In general, the average intake of red meat in Iranian population is lower than those living in Western countries. For instance, the Nurse's Health Study found that daily intake of total red meat varied from 20 to 150 g21, compared to 0 to 90 g/d in the present study. Our findings suggest that higher intake of red and processed meat, even in a population with such a low intake, may be positively associated with the risk of GDM. The average intake of red and processed meat in our study (12.90 g/day) was comparable to the previous hospital-based case–control study in Iran in 2019 (13.17 g/day)24. The inconsistency in the findings between our study and those found in the previous study in Iran may be due to a difference in study design (prospective cohort versus hospital-based case–control) and their small sample size (n = 320)24. In a previous publication from the Persian Birth Cohort, we found that greater adherence to the Mediterranean diet during early pregnancy was associated with a lower risk of GDM in Iranian mothers34. Evidence from previous research suggests that individual components of the Mediterranean dietary pattern are not equal in relation to prevention of cardiovascular disease35 and, thus, more research is needed to examine the effect of specific food groups included in the Mediterranean diet score. Our findings in the present study suggest that higher intake of red and processed meat, even in a population with such a low red meat intake, may be associated with a higher risk of GDM. A recent evaluation within the EPIC-InterAct Study indicated that replacement of red and processed meat with other dietary protein sources including cheese, yogurt, nuts, and cereals was associated with a lower risk of type 2 diabetes36. An evaluation within the Nurse’s Health Study indicated that substitution of red meat with poultry, fish, nuts or legumes was associated with a lower risk of GDM in the US mothers with very higher red meat intake in comparison to the Iranian mothers21. Therefore, further research using innovative statistical methodologies such as substitution analysis are warranted to determine whether replacement of red and processed meat with other plant- and animal-based dietary protein sources is associated with a lower risk of GDM in Iranian pregnant women.

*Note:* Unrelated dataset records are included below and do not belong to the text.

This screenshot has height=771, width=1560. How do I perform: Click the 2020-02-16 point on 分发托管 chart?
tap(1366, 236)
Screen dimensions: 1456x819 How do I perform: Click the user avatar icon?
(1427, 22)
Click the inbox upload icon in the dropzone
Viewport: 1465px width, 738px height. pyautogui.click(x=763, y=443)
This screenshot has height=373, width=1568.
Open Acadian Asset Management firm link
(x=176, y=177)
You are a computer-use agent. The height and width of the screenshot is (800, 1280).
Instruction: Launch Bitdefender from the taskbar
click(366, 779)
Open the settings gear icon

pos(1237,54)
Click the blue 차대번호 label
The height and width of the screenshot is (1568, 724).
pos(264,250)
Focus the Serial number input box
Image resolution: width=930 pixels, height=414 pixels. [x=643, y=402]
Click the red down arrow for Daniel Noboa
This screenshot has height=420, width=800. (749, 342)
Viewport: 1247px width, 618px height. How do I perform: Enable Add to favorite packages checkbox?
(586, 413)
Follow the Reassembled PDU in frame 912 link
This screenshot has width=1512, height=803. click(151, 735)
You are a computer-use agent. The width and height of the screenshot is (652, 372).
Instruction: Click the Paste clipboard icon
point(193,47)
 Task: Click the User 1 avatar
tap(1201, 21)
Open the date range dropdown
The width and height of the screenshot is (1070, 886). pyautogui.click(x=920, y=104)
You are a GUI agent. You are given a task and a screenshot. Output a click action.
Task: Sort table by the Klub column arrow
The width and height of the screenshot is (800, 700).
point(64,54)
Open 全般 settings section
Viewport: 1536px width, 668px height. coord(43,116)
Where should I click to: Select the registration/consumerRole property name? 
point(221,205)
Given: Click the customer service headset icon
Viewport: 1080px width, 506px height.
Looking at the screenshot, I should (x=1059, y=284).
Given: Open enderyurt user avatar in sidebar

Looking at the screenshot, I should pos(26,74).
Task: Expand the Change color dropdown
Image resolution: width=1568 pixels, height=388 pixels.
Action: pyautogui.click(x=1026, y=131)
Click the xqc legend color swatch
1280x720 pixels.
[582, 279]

The interpretation of our findings has to take into account a number of limitations. Since our investigation was observational, residual confounding by unmeasured or unrecorded variables might skew the results. Second, the self-administered FFQ used to measure food intakes has the potential to misclassify research participants. Finally, because only the first trimester of pregnancy was included for our nutritional evaluation, any prospective changes in dietary intakes during pregnancy were not taken into account.

Conclusion

This prospective birth cohort study indicated that consumption of red and processed meat during first trimester of pregnancy may be positively associated with the risk of GDM in a small sample of Iranian mothers, suggesting that intake of red and processed meat is associated with the risk of GDM, as found in Western countries, in a population with such a low red meat intake. Future cohort studies with larger sample sizes and more accurate dietary evaluations during pregnancy are warranted to examine this association, and to determine whether replacement of red and processed meat with other dietary protein sources is associated with a lower risk of GDM in Iranian pregnant mothers.